Страница 7 из 29
— Если хочешь, я провожу тебя к преподобному отцу. Его дом — вот этот, где цветы. И донесу багаж.
— Благодарю тебя, нет. — Холод ее голоса мог бы побить всходы на весенних полях. Затем незнакомка усмехнулась — невеселой, почти злой усмешкой. — Вещей у меня — один саквояж. А вон, кажется, идет отец Альберт.

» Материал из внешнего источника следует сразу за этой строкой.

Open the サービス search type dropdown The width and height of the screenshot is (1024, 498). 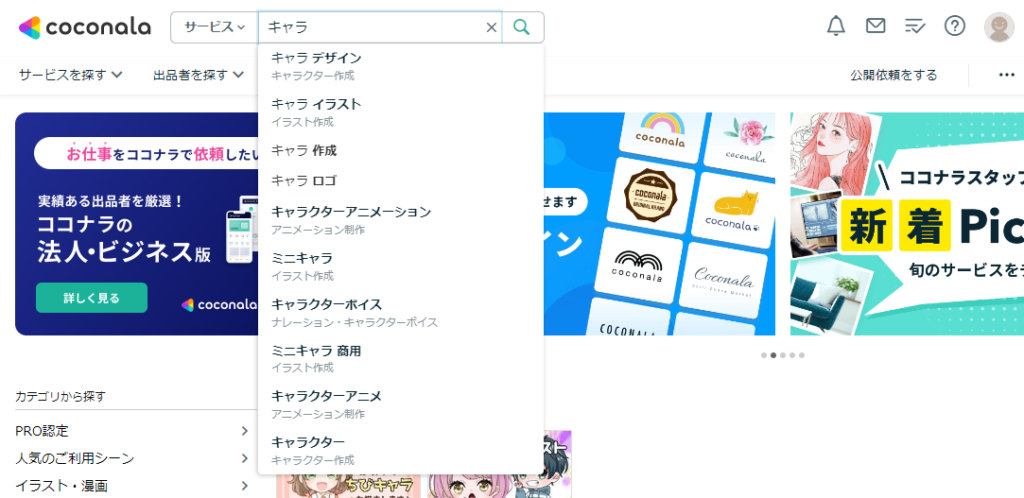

Священник шагал к площади в сопровождении незнакомого Даниэлю человека — наверное, одного из возниц. Поверх коричневой рясы отца Альберта был накинут подбитый беличьим мехом плащ. Плащ был расстегнут, и на груди священника виднелся серебряный медальон с символом Аббатств: крест и меч в круге. На лбу у преподобного отца был нанесен зеленой краской кленовый лист — знак священника-управителя; в течение хлопотного дня краска слегка смазалась, однако лист был вполне различим.
Незнакомка сделала пару шагов навстречу священнику.
— Как тебя зовут? — спросил Даниэль ей вслед.
Она оглянулась через плечо, обвела его испытующим взглядом. Затем так же пристально оглядела возвышающегося у пастуха за спиной лорса и медленно, словно в раздумье, ответила:
— Человек во все времена опасался открывать свое имя — вдруг подслушает враг? Для тебя я буду Элисией.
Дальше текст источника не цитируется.